··· ENTRIES SUPPLIED
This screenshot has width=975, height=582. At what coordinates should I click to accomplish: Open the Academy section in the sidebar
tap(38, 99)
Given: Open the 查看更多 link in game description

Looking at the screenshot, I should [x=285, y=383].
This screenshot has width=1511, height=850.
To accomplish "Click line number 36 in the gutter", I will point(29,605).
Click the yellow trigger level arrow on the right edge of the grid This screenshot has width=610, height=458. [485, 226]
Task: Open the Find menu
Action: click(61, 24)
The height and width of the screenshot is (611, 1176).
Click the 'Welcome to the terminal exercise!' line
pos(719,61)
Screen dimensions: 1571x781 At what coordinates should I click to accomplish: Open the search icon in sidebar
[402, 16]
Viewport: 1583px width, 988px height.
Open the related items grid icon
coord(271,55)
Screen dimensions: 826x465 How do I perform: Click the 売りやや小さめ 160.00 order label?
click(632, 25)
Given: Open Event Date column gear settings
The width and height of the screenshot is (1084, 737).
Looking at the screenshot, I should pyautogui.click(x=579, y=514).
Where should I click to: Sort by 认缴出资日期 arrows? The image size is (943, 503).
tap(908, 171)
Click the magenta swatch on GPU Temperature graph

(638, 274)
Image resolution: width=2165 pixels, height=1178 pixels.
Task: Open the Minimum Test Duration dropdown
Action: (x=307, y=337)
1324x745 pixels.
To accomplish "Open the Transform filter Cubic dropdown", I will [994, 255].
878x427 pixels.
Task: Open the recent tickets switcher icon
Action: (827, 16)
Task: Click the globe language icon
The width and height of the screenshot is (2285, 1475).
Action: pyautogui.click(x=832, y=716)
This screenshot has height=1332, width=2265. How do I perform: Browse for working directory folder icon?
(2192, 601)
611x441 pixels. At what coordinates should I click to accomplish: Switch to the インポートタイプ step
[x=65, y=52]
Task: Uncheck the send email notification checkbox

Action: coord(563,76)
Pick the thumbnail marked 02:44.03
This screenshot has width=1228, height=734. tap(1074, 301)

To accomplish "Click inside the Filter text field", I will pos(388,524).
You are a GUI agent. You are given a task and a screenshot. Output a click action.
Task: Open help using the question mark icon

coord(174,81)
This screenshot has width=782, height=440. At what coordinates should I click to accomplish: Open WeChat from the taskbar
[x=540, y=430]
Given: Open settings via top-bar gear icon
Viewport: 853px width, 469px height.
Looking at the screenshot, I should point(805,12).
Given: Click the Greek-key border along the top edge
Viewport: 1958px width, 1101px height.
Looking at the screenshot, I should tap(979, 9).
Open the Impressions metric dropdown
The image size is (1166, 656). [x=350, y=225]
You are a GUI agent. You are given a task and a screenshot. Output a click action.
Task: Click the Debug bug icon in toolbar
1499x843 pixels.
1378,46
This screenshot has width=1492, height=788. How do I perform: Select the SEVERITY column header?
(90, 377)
······
The first line of the records and every line down to the line with "The height and" must be quoted exactly; leave out all else.

SOLVED EXERCISE —
This screenshot has width=975, height=582. At what coordinates should I click to accomplish: Open the Academy section in the sidebar
tap(38, 99)
Given: Open the 查看更多 link in game description

Looking at the screenshot, I should [x=285, y=383].
This screenshot has width=1511, height=850.
To accomplish "Click line number 36 in the gutter", I will point(29,605).
Click the yellow trigger level arrow on the right edge of the grid This screenshot has width=610, height=458. [485, 226]
Task: Open the Find menu
Action: click(61, 24)
The height and width of the screenshot is (611, 1176).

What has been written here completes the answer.